■ AIM ■
From the passage on self-confidence below, extract the text between "Don't let this" and "it. WEAR IT!", inclusive, and copy it word for word.

Just because you don't fit into size 0 jeans, doesn't make you fat. If you are over weight, that's OK! You don't need makeup, not a little, not a lot to make you beautiful. You look great without it! So you have some type of weird issue with your eyes, or nose, or foot or whatever! You're just EXTRA special!

Don't let this stupid, ugly, horrid world break down your self-confidence. Because it's just silly to let it. This world sucks, you should know this by now. Watch five minutes of the news and it's quite obvious just how much this world sucks. So, knowing that, why are you letting it get to you? Be yourself! Roam free! So, Crystal won't like your new sweater, if you like it. WEAR IT!

■ ITEMS ■

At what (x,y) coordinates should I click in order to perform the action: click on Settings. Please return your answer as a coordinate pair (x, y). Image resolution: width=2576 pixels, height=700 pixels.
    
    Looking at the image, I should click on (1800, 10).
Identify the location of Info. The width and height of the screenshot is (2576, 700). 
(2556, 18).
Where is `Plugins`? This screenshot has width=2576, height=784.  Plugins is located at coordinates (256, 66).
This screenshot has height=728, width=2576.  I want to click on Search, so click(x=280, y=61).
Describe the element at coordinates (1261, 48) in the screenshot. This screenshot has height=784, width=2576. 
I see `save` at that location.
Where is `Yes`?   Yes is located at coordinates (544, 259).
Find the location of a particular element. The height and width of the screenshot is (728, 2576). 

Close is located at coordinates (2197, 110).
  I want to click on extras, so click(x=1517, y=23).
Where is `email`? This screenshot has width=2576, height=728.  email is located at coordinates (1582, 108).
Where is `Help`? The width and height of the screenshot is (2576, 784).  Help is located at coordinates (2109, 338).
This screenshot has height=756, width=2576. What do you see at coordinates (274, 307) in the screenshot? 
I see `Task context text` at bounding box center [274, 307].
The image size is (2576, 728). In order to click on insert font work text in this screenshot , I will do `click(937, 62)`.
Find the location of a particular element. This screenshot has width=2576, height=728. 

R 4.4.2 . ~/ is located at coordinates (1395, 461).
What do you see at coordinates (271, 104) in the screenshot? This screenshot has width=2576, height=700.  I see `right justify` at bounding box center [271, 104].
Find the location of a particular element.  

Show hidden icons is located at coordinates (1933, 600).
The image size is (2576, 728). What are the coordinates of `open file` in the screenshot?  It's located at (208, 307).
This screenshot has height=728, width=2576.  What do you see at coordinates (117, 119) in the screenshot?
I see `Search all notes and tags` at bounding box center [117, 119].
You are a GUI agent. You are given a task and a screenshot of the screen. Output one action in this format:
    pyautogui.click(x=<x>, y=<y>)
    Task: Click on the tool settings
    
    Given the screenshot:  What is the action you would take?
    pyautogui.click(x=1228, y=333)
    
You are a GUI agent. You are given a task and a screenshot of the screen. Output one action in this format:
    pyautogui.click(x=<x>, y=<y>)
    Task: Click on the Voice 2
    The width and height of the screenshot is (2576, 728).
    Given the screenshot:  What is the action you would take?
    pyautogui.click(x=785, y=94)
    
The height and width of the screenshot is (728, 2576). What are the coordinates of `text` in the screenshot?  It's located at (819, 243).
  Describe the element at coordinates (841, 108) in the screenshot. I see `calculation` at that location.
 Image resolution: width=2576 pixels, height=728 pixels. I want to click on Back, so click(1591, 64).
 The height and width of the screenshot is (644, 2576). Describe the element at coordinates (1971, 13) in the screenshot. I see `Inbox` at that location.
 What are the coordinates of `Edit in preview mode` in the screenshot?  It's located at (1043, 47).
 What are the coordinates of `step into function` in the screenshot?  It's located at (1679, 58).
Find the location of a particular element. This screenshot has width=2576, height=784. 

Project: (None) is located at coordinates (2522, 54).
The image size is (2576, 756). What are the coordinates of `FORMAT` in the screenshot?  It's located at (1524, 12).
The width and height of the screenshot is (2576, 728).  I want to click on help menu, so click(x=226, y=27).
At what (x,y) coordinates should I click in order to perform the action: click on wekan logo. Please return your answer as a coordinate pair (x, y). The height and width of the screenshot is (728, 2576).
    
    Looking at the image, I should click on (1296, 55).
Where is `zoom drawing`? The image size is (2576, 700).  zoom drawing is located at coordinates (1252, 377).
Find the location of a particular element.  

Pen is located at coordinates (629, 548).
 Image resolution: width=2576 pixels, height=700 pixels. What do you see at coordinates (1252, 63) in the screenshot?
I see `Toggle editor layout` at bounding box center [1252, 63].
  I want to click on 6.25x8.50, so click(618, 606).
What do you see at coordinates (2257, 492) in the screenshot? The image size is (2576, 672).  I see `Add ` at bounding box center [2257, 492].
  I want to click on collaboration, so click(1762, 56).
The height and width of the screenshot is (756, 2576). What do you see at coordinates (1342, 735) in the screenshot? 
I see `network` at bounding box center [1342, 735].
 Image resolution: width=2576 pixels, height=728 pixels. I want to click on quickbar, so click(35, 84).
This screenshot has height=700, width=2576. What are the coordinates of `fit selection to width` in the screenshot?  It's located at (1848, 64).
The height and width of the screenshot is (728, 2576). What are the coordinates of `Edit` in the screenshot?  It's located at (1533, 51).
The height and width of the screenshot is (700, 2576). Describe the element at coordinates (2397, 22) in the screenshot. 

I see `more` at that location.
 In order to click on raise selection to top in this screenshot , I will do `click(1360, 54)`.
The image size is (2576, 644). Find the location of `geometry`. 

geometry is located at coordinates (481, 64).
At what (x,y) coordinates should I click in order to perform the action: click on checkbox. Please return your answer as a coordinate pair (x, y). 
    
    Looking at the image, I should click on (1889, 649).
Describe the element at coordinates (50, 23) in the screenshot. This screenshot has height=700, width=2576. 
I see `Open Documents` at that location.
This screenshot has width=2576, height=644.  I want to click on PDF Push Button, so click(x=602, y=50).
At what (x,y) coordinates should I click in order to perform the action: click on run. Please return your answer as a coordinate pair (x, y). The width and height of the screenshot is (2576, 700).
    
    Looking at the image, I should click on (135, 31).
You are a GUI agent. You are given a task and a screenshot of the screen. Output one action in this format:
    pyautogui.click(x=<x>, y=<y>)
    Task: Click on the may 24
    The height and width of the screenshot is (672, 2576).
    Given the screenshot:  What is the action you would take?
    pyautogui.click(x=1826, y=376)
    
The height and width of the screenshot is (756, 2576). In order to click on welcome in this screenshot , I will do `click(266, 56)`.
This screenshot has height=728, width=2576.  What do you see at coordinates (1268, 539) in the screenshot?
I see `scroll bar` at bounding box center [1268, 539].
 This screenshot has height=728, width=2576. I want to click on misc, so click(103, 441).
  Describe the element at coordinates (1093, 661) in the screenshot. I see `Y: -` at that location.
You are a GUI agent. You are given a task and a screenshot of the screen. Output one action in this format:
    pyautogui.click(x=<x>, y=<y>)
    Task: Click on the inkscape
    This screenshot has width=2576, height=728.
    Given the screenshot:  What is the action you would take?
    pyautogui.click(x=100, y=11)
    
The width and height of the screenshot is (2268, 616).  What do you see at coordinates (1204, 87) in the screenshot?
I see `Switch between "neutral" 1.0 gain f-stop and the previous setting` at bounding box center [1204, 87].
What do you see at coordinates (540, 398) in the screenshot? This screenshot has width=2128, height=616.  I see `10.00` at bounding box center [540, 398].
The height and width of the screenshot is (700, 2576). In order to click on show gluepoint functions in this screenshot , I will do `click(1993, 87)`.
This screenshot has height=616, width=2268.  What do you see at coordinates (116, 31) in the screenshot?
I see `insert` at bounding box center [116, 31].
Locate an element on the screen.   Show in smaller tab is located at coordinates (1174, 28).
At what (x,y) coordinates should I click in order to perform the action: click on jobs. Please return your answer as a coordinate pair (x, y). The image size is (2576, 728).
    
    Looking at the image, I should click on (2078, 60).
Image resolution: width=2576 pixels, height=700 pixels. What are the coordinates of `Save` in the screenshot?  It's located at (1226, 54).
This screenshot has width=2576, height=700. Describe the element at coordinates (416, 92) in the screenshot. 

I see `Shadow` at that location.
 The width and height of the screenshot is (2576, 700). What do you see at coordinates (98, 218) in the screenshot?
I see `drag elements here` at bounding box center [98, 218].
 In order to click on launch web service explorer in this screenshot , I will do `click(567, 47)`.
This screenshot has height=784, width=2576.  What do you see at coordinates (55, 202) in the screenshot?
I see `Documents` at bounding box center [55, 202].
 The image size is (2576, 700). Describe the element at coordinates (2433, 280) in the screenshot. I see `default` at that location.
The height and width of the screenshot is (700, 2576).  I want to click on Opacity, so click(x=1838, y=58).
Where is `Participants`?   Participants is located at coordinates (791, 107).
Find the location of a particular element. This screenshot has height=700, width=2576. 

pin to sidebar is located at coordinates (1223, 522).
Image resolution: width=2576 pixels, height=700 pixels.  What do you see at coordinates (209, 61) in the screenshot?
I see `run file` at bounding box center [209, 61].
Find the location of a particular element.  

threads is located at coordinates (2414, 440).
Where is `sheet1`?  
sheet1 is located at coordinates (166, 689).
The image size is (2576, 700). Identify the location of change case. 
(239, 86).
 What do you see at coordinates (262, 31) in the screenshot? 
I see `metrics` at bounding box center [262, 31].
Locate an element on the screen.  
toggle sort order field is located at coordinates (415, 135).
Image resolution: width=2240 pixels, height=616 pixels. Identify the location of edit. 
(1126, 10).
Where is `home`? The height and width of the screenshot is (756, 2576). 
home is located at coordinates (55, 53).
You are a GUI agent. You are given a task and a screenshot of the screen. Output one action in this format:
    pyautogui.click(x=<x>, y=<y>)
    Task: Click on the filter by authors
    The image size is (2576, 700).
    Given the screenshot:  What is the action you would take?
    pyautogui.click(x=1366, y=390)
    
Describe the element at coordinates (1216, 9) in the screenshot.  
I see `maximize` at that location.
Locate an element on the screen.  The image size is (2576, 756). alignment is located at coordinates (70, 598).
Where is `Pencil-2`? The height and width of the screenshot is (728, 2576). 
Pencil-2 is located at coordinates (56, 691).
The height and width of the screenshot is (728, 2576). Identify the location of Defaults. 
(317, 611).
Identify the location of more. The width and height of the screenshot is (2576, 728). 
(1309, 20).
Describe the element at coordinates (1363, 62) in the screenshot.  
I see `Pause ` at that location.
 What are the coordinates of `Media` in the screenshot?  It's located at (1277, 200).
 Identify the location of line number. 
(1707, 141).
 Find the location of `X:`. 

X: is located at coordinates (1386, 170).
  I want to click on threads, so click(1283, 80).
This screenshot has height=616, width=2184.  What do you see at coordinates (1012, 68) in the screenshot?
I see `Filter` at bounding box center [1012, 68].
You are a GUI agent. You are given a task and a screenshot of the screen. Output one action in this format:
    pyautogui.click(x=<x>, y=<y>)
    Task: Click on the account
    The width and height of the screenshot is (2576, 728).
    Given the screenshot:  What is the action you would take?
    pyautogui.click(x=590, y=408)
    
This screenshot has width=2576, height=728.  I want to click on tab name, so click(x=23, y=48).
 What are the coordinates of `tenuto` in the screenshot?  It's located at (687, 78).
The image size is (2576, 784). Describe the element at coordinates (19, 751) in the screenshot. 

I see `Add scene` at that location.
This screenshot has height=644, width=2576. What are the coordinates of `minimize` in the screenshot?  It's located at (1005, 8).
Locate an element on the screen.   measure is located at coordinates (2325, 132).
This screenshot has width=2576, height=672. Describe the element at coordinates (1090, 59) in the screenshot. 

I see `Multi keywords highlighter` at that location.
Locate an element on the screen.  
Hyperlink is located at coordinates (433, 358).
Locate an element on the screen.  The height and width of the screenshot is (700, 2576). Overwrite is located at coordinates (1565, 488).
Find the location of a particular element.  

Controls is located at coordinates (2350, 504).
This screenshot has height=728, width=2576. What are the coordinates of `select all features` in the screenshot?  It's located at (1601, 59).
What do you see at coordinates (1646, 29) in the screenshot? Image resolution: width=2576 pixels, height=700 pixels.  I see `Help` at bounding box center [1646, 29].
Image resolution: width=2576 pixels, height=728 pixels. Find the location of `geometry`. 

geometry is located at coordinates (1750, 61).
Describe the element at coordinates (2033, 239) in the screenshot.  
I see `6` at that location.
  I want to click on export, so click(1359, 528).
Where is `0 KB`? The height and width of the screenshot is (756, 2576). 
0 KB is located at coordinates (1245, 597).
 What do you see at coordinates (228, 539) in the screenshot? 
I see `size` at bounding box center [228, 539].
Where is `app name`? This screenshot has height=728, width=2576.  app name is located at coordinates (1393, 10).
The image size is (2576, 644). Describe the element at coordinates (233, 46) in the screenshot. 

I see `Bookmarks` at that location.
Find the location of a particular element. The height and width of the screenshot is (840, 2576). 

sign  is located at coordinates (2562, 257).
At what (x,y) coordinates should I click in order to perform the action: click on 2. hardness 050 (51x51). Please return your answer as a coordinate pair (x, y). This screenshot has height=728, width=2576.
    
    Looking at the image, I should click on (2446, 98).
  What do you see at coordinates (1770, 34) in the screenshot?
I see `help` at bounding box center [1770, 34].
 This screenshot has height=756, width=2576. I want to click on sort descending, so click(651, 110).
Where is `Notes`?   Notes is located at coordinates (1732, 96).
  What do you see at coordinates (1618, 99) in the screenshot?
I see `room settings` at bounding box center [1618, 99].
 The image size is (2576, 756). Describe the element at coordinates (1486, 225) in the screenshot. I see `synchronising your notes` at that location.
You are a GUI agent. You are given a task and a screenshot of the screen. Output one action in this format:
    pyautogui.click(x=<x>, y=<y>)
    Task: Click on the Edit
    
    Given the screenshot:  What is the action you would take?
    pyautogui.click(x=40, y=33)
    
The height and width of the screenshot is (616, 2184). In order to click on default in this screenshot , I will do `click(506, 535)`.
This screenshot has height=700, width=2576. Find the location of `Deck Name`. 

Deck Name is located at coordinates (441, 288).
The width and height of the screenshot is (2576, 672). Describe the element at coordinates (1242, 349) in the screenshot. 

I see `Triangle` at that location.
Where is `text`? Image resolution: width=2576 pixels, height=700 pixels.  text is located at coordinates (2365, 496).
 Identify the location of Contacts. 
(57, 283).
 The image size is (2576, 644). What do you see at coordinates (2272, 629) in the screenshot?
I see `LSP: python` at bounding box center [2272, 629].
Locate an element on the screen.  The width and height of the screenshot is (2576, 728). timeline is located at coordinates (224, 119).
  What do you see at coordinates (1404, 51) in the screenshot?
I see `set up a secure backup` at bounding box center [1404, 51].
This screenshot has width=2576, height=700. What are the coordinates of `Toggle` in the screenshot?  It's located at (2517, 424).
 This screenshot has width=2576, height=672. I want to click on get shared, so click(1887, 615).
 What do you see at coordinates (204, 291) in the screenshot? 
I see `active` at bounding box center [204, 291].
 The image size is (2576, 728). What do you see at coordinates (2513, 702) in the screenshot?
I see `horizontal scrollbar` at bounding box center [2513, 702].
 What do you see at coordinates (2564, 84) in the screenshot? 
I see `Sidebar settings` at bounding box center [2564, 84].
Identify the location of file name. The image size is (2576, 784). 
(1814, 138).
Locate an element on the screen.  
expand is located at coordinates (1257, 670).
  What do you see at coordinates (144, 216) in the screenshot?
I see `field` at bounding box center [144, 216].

■ REPLY ■
Don't let this stupid, ugly, horrid world break down your self-confidence. Because it's just silly to let it. This world sucks, you should know this by now. Watch five minutes of the news and it's quite obvious just how much this world sucks. So, knowing that, why are you letting it get to you? Be yourself! Roam free! So, Crystal won't like your new sweater, if you like it. WEAR IT!